As a trapper, I spend a considerable amount of time in the bush after most hunters have put away their gear for the season. From September through to spring, a trapper can always have reason to be in the bush. Yes, most bears are sleeping during the colder months but most trappers, me included, have had bear encounters even in January, especially of the grizzly kind, as they tend to wake up on those occasions when the weather warms up for a day or two, no matter the month.

But my most recent bear encounter was of the black bear kind and something entirely unexpected.

It was early evening and I was sitting at the firepit outside of my trapline cabin when something black caught my eye from across the small lake my cabin sits near. Picking up my binocular, I watched as a big sow and her cub slowly fed along the opposite side of the lake. I watched them for a couple of hours before they finally disappeared.

The next morning, I ventured by quad across to where they had been feeding—I wanted to see what it was that had their attention. What I discovered was an incredible amount of cranberries growing all around that side of the lake and bear scat that was full of the red berries.

After spending the day cutting wood for winter and doing odd chores, I once again found myself sitting at my firepit. In short order, the big sow again showed up across the lake with her cub, filling up on cranberries. I watched the pair for at least another two hours before they slowly disappeared into the trees. I stayed around my firepit enjoying the pleasant evening until dark, and then I made my way into the cabin for some much needed shuteye. It didn’t take long and I was fast asleep.

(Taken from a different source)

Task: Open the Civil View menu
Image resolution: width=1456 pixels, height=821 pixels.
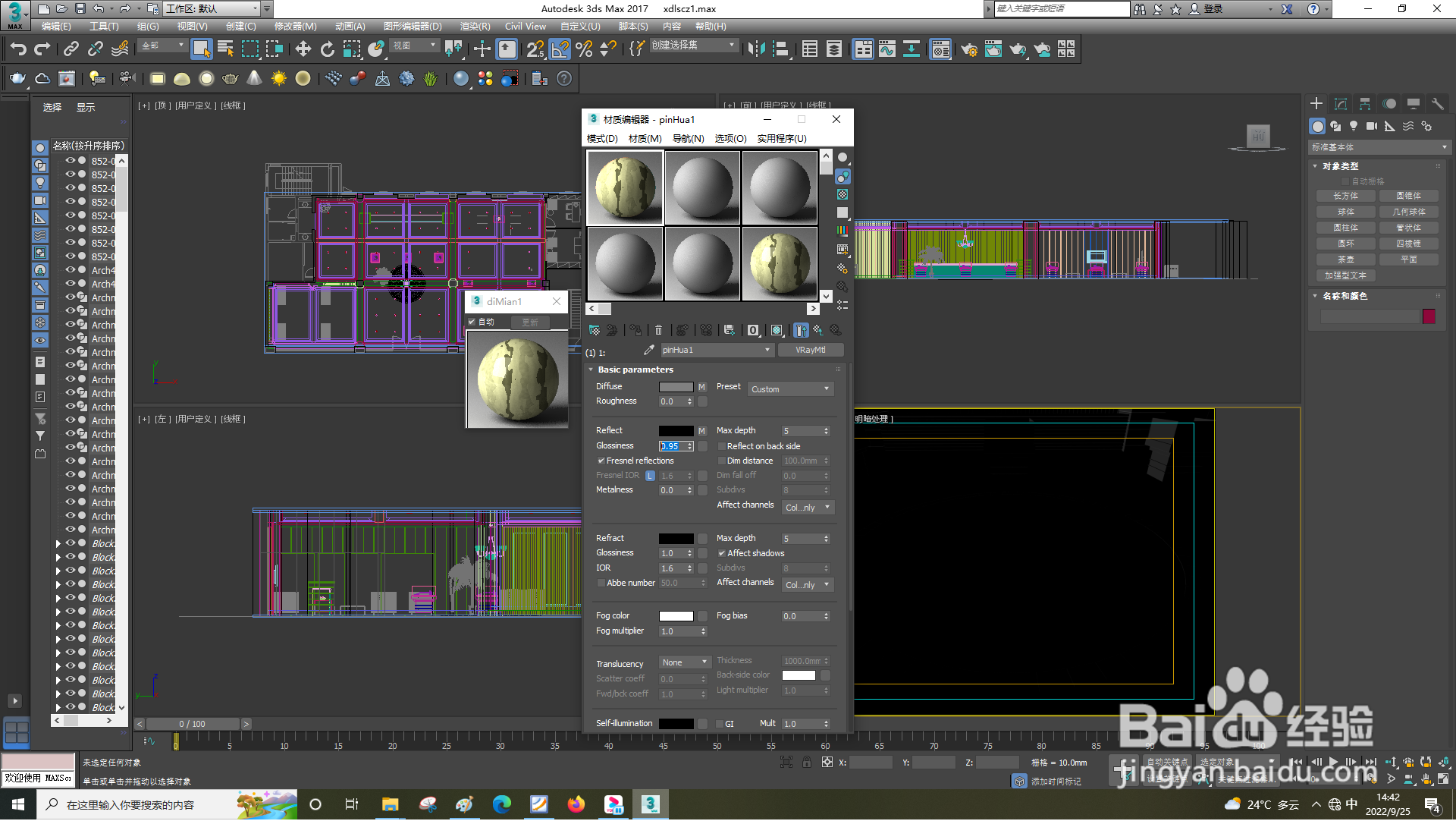Action: click(x=525, y=26)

I’m generally a sound sleeper so it takes a fair amount of noise to wake me up. So when I was aroused from my slumber by something pounding on the side of my cabin, I shot straight up in my bed. Then I could hear something up against the main cabin window. Being pitch black inside the cabin, I grabbed my flashlight, shining it at the window. Not being able to see anything but blackness, I got out of bed and ventured closer to the window, shining the light outside, but it was still too difficult to see anything in the dark of the night. The sound had stopped at the window but now I could hear something on the deck at the front door... and I could tell it was big without even seeing it. My heart began to pound as I realized I had a bear just a few feet from me; albeit, on the other side of the door. Then I heard the recycle container that was full of cans and bottles go crashing across the deck.

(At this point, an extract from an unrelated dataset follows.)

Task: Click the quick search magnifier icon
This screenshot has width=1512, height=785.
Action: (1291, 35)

By now I had my bear spray in hand and a shell loaded in the chamber of my gun. That’s when the bear began to push against the front door, trying to get in the cabin. The door groaned against the weight of the bear, as it pushed in a rhythmic motion against it. In the light of my flashlight, I could see the door straining hard. At that point, for just a second, I thought about firing the gun through the door and into the bear. Realizing that might not be the best idea I’ve ever had, I moved closer to the door and with my hand, I pounded once on my side of the door and began hollering, “Hey bear! Hey bear! Get outta’ here bear!” at the top of my lungs. And then... silence.

With my heart pounding at full tilt, I listened hard at the door, bear spray in one hand, rifle in the other... silence.

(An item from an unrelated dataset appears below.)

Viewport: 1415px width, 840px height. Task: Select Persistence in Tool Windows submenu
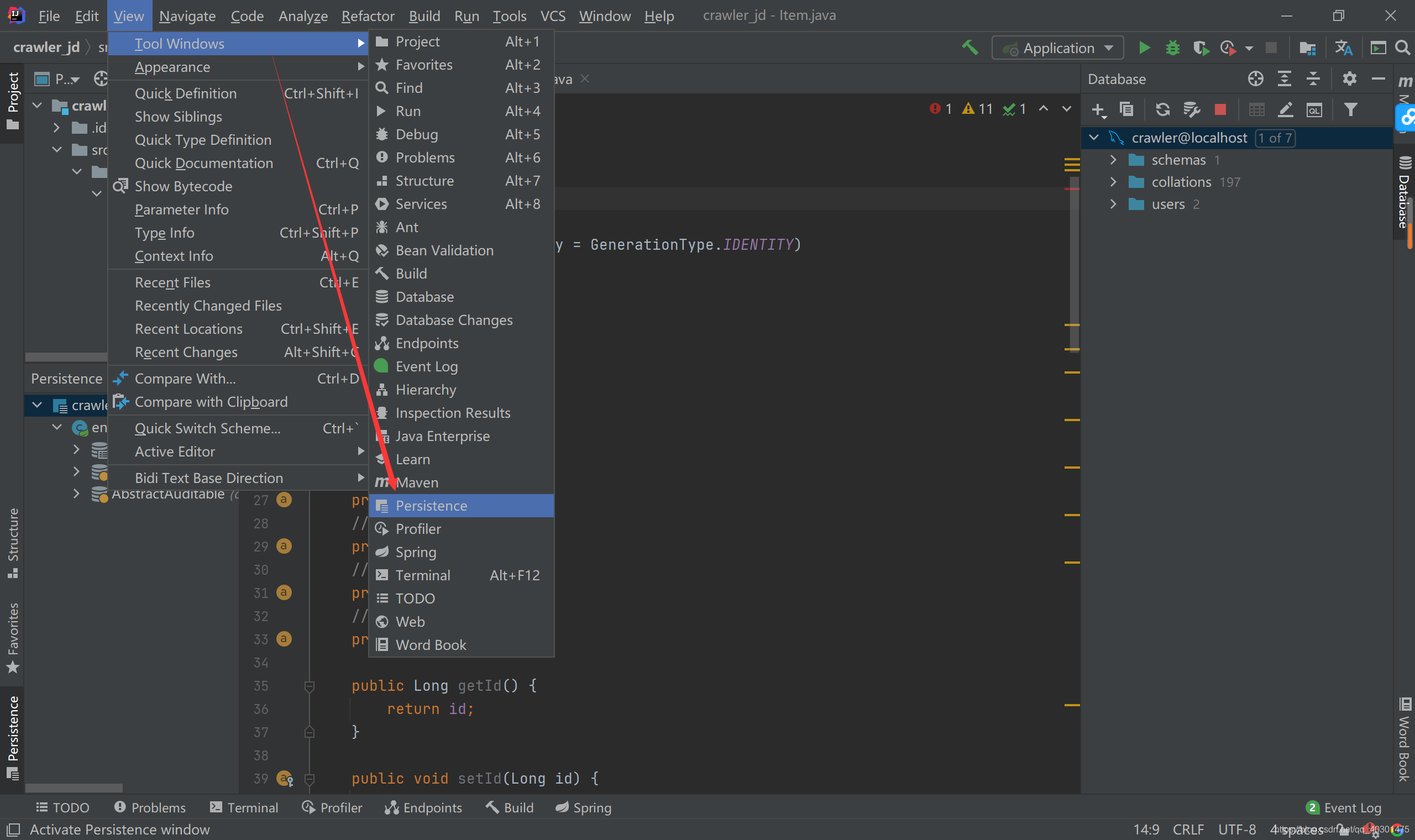431,506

I’m not sure how long it took me to get back to sleep, but it was quite some time—looking at my clock, it was 1:29 am.

The next morning, I cleaned bear prints off the door, the side of my cabin and the window, and cleaned up the recycling that was strewn about the deck. I then spent the better part of two hours building bear pads (heavy plywood with nails pounded through and sticking up) to lie at the front of the door and under each of the two windows a bear could reach.

I’d never given it any thought before, but being inside a small building that a bear is trying to get into is not a pleasant feeling; in fact, it’s quite frightening.